2. To transact such other business as may properly come before the annual
meeting or any adjournments thereof.
Stockholders of record at the close of business on October 1, 2000
are entitled to notice of and to vote at the meeting.
By order of the Board of Directors,
POWERCOLD CORPORATION
/s/ George C. Briley
George C. Briley,
Corporate Secretary
October 10, 2000 /Approximate Date of mailing to Stockholders
IMPORTANT: Whether or not you plan to attend the meeting, please execute and
return the enclosed proxy. A return envelope is enclosed for your
convenience. Prompt return of the proxy will assure a quorum and save the
Company unnecessary expense. At least ten (10) days before the meeting of
stockholders, a complete record of the stockholders of the Company entitled to
vote at such meeting, or any adjournment thereof, will be on file at the place
of business of the Company at 103 Guadalupe Drive Cibolo, Texas 78108 and
shall be produced and kept open at the time and place of the meeting. During
all times referred to above, the records shall be subject to the inspection
of any shareholder for the purposes of the meeting.
<PAGE>
POWERCOLD CORPORATION
103 GUADALUPE DRIVE
CIBOLO, TEXAS 78108
(210) 659-8450
PROXY STATEMENT
RELATING TO
ANNUAL MEETING OF SHAREHOLDERS
TO BE HELD ON NOVEMBER 10, 2000
INTRODUCTION
This Proxy Statement is being furnished by the Board of Directors of
PowerCold Corporation a Nevada corporation (the "Corporation"), to holders of
shares of the Corporation's Common Stock ("Common Stock") in connection with
the solicitation by the Board of Directors of proxies to be voted at the
Annual Meeting of Shareholders of the Corporation to be held on Friday,
November 10, 2000 and any adjournment or adjournments thereof (the "Annual
Meeting") for the purposes set forth in the accompanying Notice of the Annual
Meeting. This Proxy Statement is first being mailed to shareholders on or
about October 10, 2000. The Annual 10-K Report of the Company for the year
ending December 31, 1999 will be mailed to stockholders . Such Annual Report
does not form any part of the material for solicitation of proxies.

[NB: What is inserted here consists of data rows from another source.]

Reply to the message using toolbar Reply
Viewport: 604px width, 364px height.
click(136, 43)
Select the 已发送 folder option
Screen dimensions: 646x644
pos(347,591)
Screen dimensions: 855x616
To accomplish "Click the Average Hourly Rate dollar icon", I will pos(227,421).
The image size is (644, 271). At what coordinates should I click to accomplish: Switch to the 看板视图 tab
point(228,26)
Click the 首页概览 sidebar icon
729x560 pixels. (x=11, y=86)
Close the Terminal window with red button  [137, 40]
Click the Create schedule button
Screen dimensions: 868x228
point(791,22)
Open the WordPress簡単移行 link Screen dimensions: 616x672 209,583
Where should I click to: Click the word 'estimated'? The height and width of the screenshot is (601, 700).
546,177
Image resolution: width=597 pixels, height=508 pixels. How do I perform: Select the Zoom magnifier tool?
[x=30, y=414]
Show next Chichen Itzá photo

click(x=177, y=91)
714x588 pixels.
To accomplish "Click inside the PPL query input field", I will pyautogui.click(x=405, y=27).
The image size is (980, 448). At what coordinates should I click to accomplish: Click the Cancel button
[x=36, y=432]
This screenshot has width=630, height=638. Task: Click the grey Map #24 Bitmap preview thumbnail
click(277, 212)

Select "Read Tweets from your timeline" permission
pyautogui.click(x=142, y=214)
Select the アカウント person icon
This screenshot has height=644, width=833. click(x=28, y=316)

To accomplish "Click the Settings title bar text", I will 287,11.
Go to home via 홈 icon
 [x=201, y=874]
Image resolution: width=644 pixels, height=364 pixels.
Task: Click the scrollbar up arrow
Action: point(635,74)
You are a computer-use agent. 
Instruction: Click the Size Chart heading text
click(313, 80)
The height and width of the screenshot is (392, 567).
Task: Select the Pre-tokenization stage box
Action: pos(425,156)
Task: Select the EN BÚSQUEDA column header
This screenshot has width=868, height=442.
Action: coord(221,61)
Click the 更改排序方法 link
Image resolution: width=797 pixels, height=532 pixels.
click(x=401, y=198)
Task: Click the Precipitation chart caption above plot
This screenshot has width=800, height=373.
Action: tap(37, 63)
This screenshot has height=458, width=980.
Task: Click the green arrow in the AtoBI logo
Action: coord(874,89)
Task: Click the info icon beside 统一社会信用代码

PURPOSES OF ANNUAL MEETING
ELECTION OF DIRECTOR
At the Annual Meeting, shareholders entitled to vote (see "Voting at Annual
Meeting") will be asked to consider and take action on the election of three
directors to the Corporation's Board of Directors to serve for a three year
term. See "Election of Directors."
OTHER BUSINESS
To transact other matters as may properly come before the annual meeting or
any adjournment or adjournments thereof.
VOTING AT ANNUAL MEETING
GENERAL
The close of business on the Record Date of October 1, 2000 has been fixed as
the record date for determination of the shareholders entitled to notice of, and
to vote at, the Annual Meeting (the "Record Date"). As of the Record Date,
there were issued and outstanding 11,667,383 shares of Common Stock entitled
to vote. A majority of such shares will constitute a quorum for the transaction
of business at the Annual Meeting. The holders of record on the Record Date of
the shares entitled to be voted at the Annual Meeting are entitled to cast
one vote per share on each matter submitted to a vote at the Annual Meeting.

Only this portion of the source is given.